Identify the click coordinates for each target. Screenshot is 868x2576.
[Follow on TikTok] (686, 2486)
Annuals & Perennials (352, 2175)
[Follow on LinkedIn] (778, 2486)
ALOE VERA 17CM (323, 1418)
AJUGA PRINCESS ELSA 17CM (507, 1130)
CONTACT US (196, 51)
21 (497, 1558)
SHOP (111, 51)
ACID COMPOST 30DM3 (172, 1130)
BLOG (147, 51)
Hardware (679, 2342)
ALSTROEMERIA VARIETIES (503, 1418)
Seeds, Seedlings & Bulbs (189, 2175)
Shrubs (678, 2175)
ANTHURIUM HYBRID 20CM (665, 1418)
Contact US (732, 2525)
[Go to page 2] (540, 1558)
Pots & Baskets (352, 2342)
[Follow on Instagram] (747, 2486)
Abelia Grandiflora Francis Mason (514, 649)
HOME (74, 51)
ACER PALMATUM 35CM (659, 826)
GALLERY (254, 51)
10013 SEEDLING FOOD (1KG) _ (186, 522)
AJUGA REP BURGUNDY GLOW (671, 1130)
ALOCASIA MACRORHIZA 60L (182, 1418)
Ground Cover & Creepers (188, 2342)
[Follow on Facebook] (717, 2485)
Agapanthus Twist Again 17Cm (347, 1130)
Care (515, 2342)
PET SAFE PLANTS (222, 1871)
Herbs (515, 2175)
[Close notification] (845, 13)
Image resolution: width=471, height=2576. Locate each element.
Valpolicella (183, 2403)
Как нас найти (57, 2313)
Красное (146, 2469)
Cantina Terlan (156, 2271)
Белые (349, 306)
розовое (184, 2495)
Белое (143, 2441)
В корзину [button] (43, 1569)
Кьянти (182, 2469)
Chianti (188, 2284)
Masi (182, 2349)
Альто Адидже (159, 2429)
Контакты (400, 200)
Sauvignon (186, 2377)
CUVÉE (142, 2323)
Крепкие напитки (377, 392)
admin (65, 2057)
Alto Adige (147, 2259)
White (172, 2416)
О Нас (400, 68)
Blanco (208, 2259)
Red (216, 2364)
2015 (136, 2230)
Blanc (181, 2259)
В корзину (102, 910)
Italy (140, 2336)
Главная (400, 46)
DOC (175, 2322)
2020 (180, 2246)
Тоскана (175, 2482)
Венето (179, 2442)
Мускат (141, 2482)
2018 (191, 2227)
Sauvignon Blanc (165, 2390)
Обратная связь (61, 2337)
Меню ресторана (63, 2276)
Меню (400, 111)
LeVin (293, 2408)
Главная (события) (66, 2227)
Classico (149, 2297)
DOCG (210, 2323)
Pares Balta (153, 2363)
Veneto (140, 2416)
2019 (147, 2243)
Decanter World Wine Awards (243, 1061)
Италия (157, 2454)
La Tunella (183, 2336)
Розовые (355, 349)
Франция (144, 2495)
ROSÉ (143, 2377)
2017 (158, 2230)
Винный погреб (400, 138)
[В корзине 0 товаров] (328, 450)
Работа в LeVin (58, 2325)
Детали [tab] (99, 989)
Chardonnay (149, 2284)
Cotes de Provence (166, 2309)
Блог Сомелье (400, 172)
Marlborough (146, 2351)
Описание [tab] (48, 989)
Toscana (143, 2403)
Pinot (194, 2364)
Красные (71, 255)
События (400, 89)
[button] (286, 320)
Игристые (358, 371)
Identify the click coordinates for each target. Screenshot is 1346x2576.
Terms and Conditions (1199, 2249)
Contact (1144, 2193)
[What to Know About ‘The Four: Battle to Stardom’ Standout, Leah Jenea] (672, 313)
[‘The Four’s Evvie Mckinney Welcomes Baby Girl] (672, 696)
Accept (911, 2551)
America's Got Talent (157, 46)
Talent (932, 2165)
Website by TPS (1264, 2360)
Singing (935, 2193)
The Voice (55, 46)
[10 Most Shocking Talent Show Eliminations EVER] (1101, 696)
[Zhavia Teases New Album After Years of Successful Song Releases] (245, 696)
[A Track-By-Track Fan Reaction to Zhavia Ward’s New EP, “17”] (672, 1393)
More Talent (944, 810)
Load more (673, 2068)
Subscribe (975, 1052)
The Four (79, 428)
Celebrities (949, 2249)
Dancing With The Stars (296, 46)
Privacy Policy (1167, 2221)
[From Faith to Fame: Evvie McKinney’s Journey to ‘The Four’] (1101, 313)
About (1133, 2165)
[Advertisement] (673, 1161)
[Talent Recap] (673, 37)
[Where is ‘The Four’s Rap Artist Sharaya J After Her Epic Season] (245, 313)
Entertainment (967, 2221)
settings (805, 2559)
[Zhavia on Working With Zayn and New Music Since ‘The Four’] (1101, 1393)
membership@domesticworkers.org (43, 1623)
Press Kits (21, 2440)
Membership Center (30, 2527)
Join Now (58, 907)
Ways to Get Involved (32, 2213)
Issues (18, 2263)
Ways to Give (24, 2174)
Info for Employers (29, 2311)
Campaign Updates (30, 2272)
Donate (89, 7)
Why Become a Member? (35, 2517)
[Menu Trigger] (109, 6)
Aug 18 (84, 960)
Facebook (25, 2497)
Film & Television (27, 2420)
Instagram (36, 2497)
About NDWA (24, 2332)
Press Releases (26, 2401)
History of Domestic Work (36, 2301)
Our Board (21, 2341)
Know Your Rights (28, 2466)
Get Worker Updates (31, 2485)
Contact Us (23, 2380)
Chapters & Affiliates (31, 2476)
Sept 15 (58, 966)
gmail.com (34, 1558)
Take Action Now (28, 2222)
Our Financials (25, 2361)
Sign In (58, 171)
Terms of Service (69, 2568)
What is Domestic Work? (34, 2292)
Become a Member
= = = =
● Problem details: Your job is to give the listing again exactly as it was written.

● Written answer:
Identify the click coordinates for each target. Screenshot is 868x2576.
[Follow on TikTok] (686, 2486)
Annuals & Perennials (352, 2175)
[Follow on LinkedIn] (778, 2486)
ALOE VERA 17CM (323, 1418)
AJUGA PRINCESS ELSA 17CM (507, 1130)
CONTACT US (196, 51)
21 (497, 1558)
SHOP (111, 51)
ACID COMPOST 30DM3 (172, 1130)
BLOG (147, 51)
Hardware (679, 2342)
ALSTROEMERIA VARIETIES (503, 1418)
Seeds, Seedlings & Bulbs (189, 2175)
Shrubs (678, 2175)
ANTHURIUM HYBRID 20CM (665, 1418)
Contact US (732, 2525)
[Go to page 2] (540, 1558)
Pots & Baskets (352, 2342)
[Follow on Instagram] (747, 2486)
Abelia Grandiflora Francis Mason (514, 649)
HOME (74, 51)
ACER PALMATUM 35CM (659, 826)
GALLERY (254, 51)
10013 SEEDLING FOOD (1KG) _ (186, 522)
AJUGA REP BURGUNDY GLOW (671, 1130)
ALOCASIA MACRORHIZA 60L (182, 1418)
Ground Cover & Creepers (188, 2342)
[Follow on Facebook] (717, 2485)
Agapanthus Twist Again 17Cm (347, 1130)
Care (515, 2342)
PET SAFE PLANTS (222, 1871)
Herbs (515, 2175)
[Close notification] (845, 13)
Image resolution: width=471, height=2576. Locate each element.
Valpolicella (183, 2403)
Как нас найти (57, 2313)
Красное (146, 2469)
Cantina Terlan (156, 2271)
Белые (349, 306)
розовое (184, 2495)
Белое (143, 2441)
В корзину [button] (43, 1569)
Кьянти (182, 2469)
Chianti (188, 2284)
Masi (182, 2349)
Альто Адидже (159, 2429)
Контакты (400, 200)
Sauvignon (186, 2377)
CUVÉE (142, 2323)
Крепкие напитки (377, 392)
admin (65, 2057)
Alto Adige (147, 2259)
White (172, 2416)
О Нас (400, 68)
Blanco (208, 2259)
Red (216, 2364)
2015 (136, 2230)
Blanc (181, 2259)
В корзину (102, 910)
Italy (140, 2336)
Главная (400, 46)
DOC (175, 2322)
2020 (180, 2246)
Тоскана (175, 2482)
Венето (179, 2442)
Мускат (141, 2482)
2018 (191, 2227)
Sauvignon Blanc (165, 2390)
Обратная связь (61, 2337)
Меню ресторана (63, 2276)
Меню (400, 111)
LeVin (293, 2408)
Главная (события) (66, 2227)
Classico (149, 2297)
DOCG (210, 2323)
Pares Balta (153, 2363)
Veneto (140, 2416)
2019 (147, 2243)
Decanter World Wine Awards (243, 1061)
Италия (157, 2454)
La Tunella (183, 2336)
Розовые (355, 349)
Франция (144, 2495)
ROSÉ (143, 2377)
2017 (158, 2230)
Винный погреб (400, 138)
[В корзине 0 товаров] (328, 450)
Работа в LeVin (58, 2325)
Детали [tab] (99, 989)
Chardonnay (149, 2284)
Cotes de Provence (166, 2309)
Блог Сомелье (400, 172)
Marlborough (146, 2351)
Описание [tab] (48, 989)
Toscana (143, 2403)
Pinot (194, 2364)
Красные (71, 255)
События (400, 89)
[button] (286, 320)
Игристые (358, 371)
Identify the click coordinates for each target. Screenshot is 1346x2576.
Terms and Conditions (1199, 2249)
Contact (1144, 2193)
[What to Know About ‘The Four: Battle to Stardom’ Standout, Leah Jenea] (672, 313)
[‘The Four’s Evvie Mckinney Welcomes Baby Girl] (672, 696)
Accept (911, 2551)
America's Got Talent (157, 46)
Talent (932, 2165)
Website by TPS (1264, 2360)
Singing (935, 2193)
The Voice (55, 46)
[10 Most Shocking Talent Show Eliminations EVER] (1101, 696)
[Zhavia Teases New Album After Years of Successful Song Releases] (245, 696)
[A Track-By-Track Fan Reaction to Zhavia Ward’s New EP, “17”] (672, 1393)
More Talent (944, 810)
Load more (673, 2068)
Subscribe (975, 1052)
The Four (79, 428)
Celebrities (949, 2249)
Dancing With The Stars (296, 46)
Privacy Policy (1167, 2221)
[From Faith to Fame: Evvie McKinney’s Journey to ‘The Four’] (1101, 313)
About (1133, 2165)
[Advertisement] (673, 1161)
[Talent Recap] (673, 37)
[Where is ‘The Four’s Rap Artist Sharaya J After Her Epic Season] (245, 313)
Entertainment (967, 2221)
settings (805, 2559)
[Zhavia on Working With Zayn and New Music Since ‘The Four’] (1101, 1393)
membership@domesticworkers.org (43, 1623)
Press Kits (21, 2440)
Membership Center (30, 2527)
Join Now (58, 907)
Ways to Get Involved (32, 2213)
Issues (18, 2263)
Ways to Give (24, 2174)
Info for Employers (29, 2311)
Campaign Updates (30, 2272)
Donate (89, 7)
Why Become a Member? (35, 2517)
[Menu Trigger] (109, 6)
Aug 18 (84, 960)
Facebook (25, 2497)
Film & Television (27, 2420)
Instagram (36, 2497)
About NDWA (24, 2332)
Press Releases (26, 2401)
History of Domestic Work (36, 2301)
Our Board (21, 2341)
Know Your Rights (28, 2466)
Get Worker Updates (31, 2485)
Contact Us (23, 2380)
Chapters & Affiliates (31, 2476)
Sept 15 (58, 966)
gmail.com (34, 1558)
Take Action Now (28, 2222)
Our Financials (25, 2361)
Sign In (58, 171)
Terms of Service (69, 2568)
What is Domestic Work? (34, 2292)
Become a Member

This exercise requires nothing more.